Euclid

On the same base and on the same side of it, there cannot be two triangles having the sides which extend from the extremities of the base equal to one another toward the same point.

If two triangles have the two sides equal to two sides respectively, and have also the base equal to the base, they will also have the angles which are contained by the equal straight lines equal.

To bisect a given rectilineal angle.

To bisect a given finite straight line.

To draw a straight line at right angles to a given straight line from a given point on it.

To draw a straight line perpendicular to a given infinite straight line from a given point not on it.

If a straight line set up on a straight line make angles, it will make either two right angles or angles equal to two right angles.

If with any straight line, and at a point on it, two straight lines not lying on the same side make the adjacent angles equal to two right angles, the two straight lines will be in a straight line with one another.

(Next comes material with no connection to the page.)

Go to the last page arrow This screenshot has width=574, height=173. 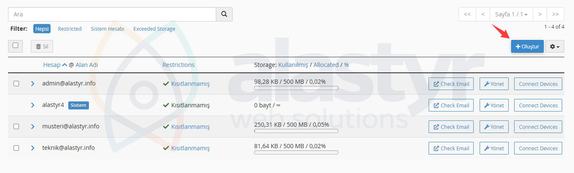click(555, 14)
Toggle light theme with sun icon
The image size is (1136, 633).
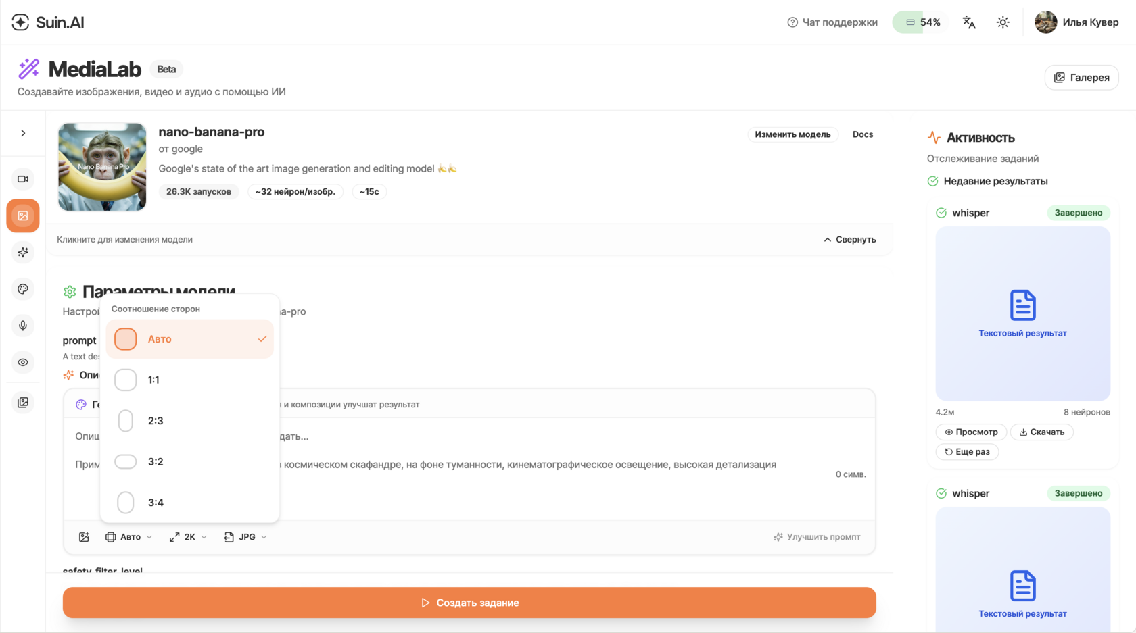(1003, 22)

If two straight lines cut one another, they make the vertical angles equal to one another.

In any triangle, if one of the sides be produced, the exterior angle is greater than either of the interior and opposite angles.

In any triangle, two angles taken together in any manner are less than two right angles.

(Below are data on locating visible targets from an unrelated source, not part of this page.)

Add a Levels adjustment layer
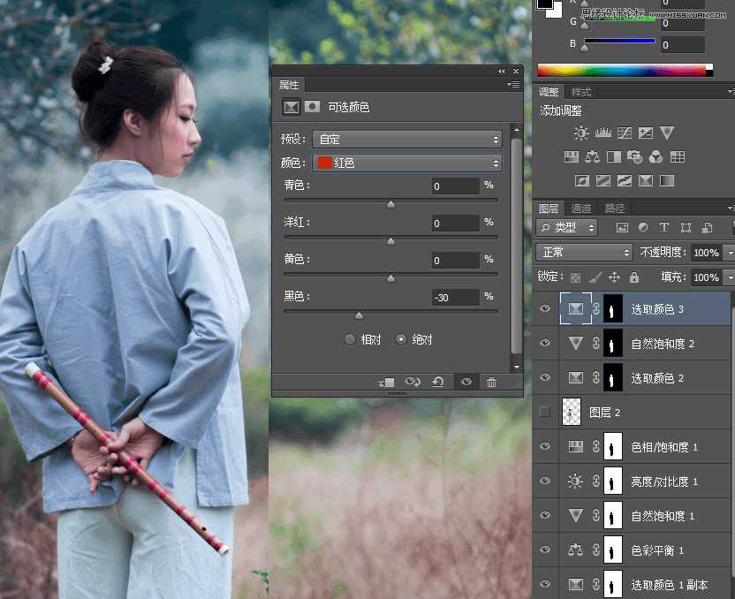Screen dimensions: 735x599 click(603, 133)
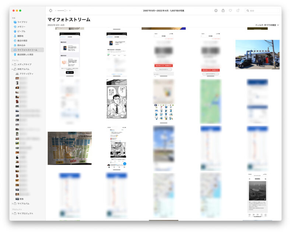Expand the マイプロジェクト group
The width and height of the screenshot is (291, 233).
click(x=12, y=213)
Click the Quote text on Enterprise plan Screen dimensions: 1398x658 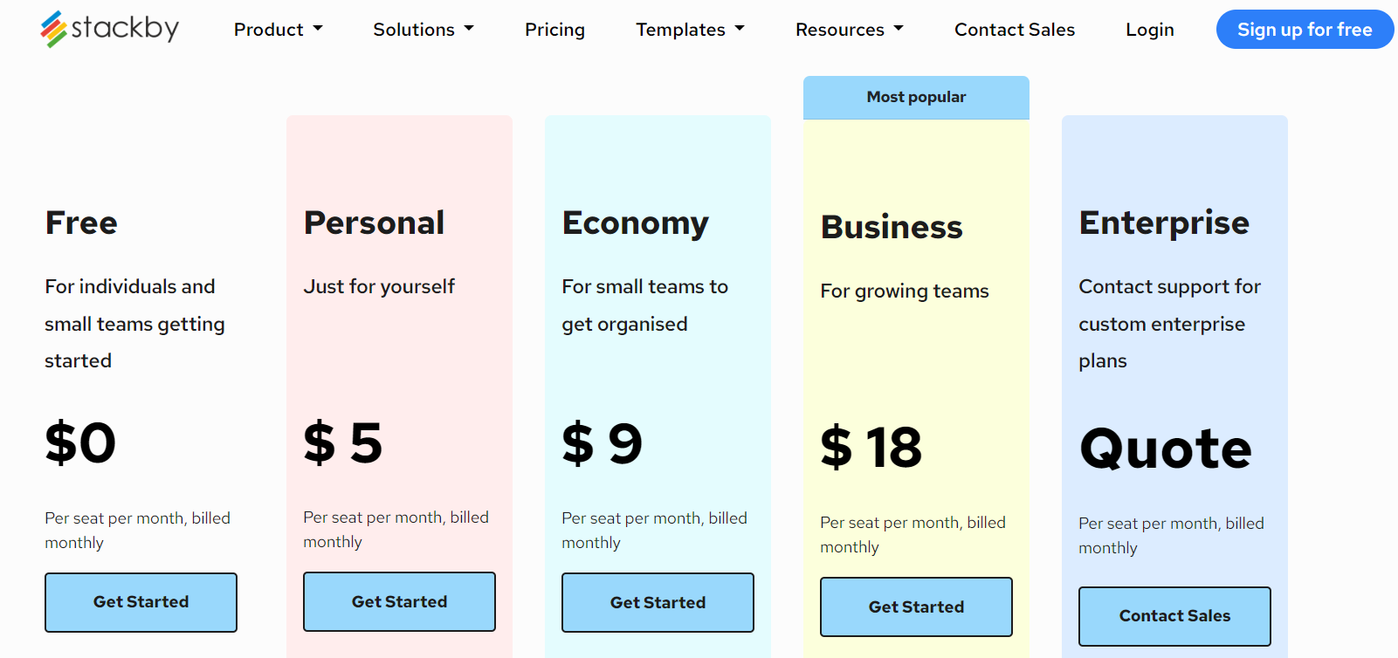pyautogui.click(x=1165, y=449)
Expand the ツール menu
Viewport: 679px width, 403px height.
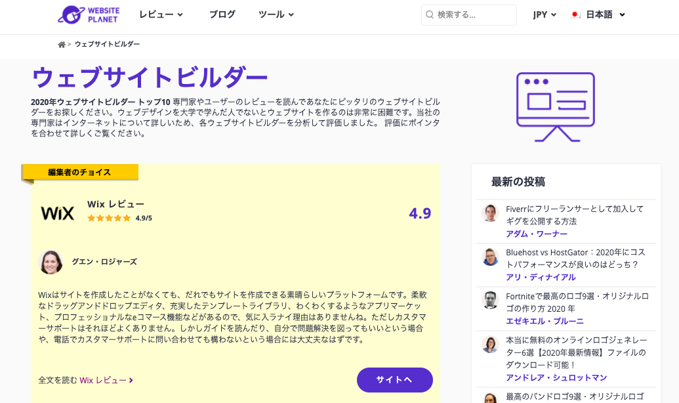point(276,14)
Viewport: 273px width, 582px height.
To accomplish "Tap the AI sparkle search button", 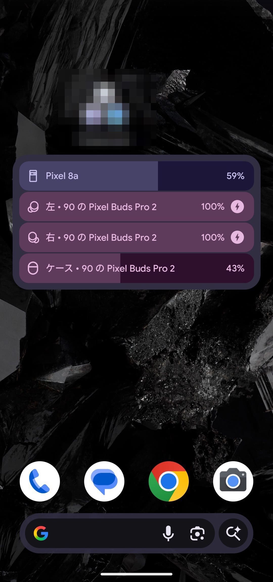I will [233, 533].
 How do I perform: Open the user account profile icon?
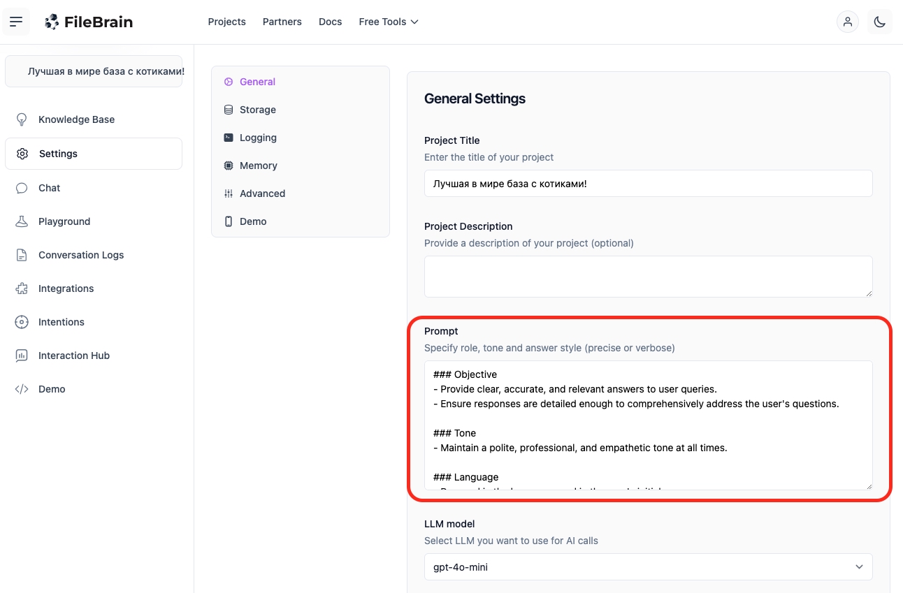click(x=847, y=22)
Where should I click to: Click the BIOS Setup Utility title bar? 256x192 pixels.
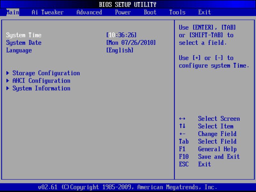[x=128, y=4]
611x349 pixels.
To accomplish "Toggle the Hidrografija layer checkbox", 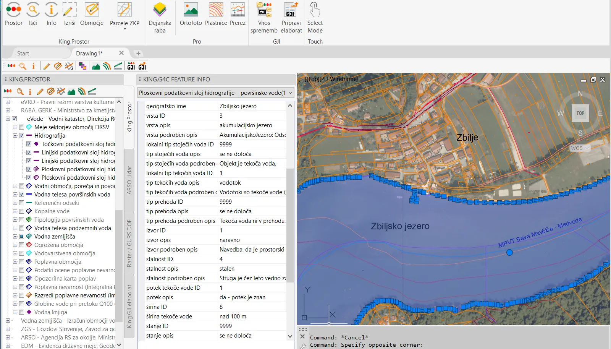I will 22,136.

In any triangle the greater side subtends the greater angle.

In any triangle the greater angle is subtended by the greater side.

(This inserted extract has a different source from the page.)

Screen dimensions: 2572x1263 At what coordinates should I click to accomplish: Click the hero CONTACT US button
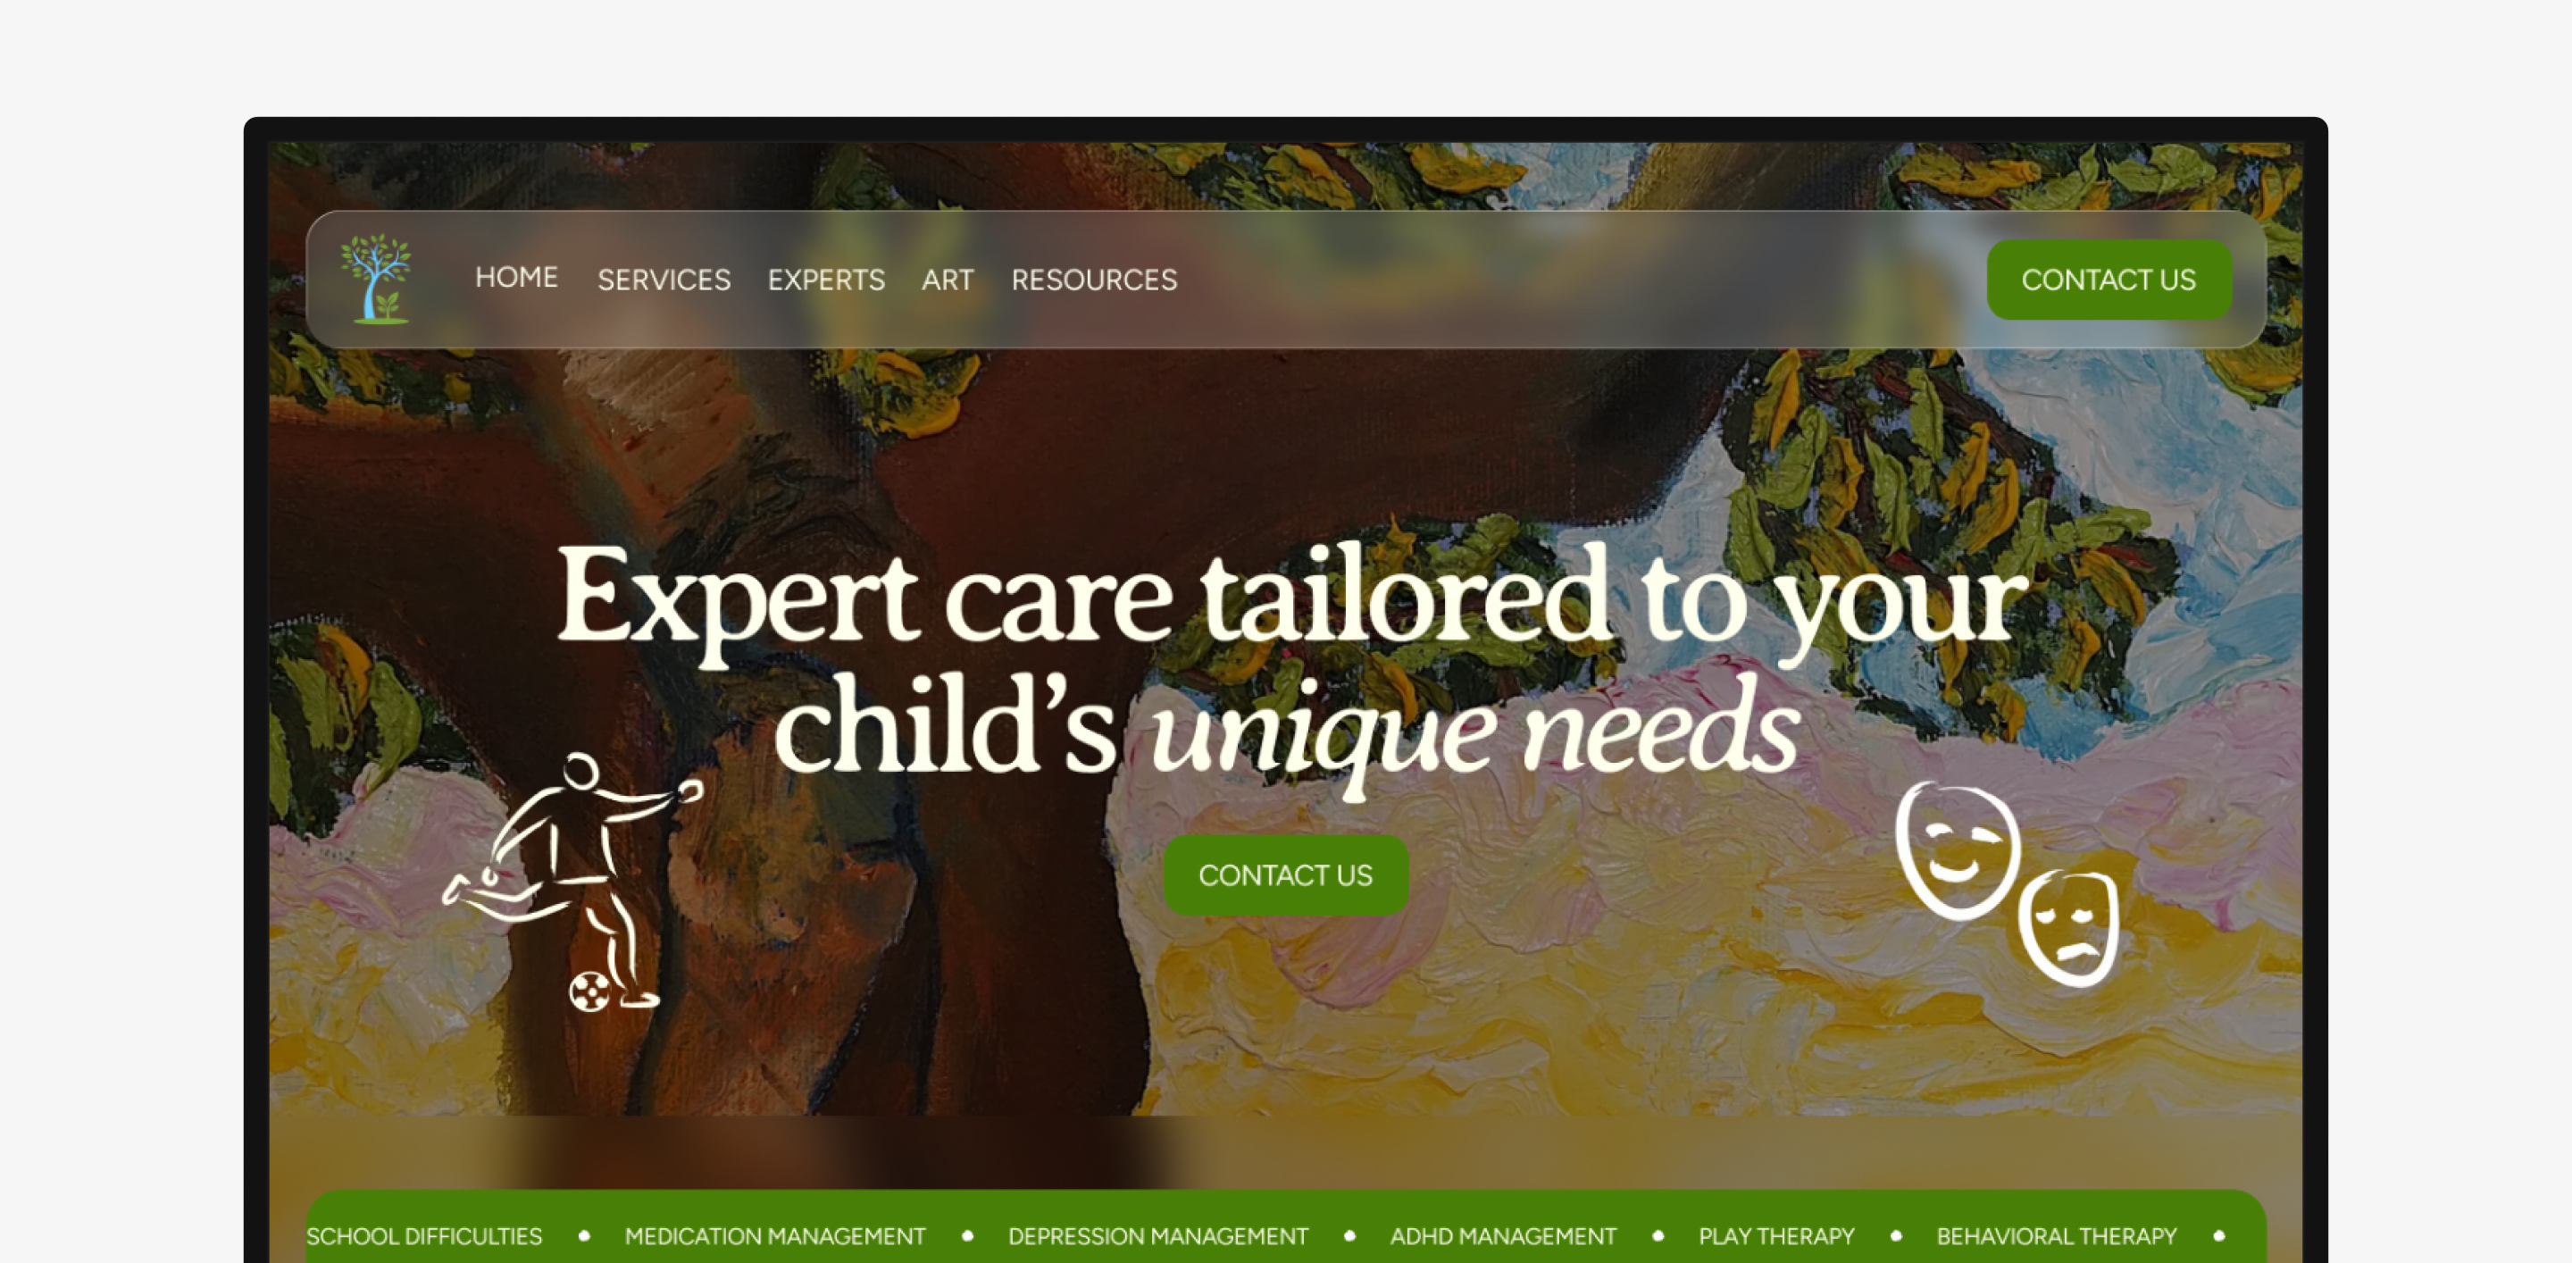1286,875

In any triangle two sides taken together in any manner are greater than the remaining one.

If from the ends of one of the sides of a triangle two straight lines be constructed meeting within the triangle, the straight lines so constructed will be less than the remaining two sides of the triangle but will contain a greater angle.

Out of three straight lines, which are equal to three given straight lines, to construct a triangle: thus it is necessary that two of the straight lines taken together in any manner should be greater than the remaining one.

On a given straight line and at a point on it, to construct a rectilineal angle equal to a given rectilineal angle.

If two triangles have the two sides equal to two sides respectively, but have the one of the angles contained by the equal straight lines greater than the other, they will also have the base greater than the base.

If two triangles have the two sides equal to two sides respectively, but have the base greater than the base, they will also have the one of the angles contained by the equal straight lines greater than the other.

If two triangles have two angles equal to two angles respectively, and one side equal to one side, namely, either the side adjoining the equal angles, or that subtending one of the equal angles, they will also have the remaining sides equal to the remaining sides and the remaining angle to the remaining angle.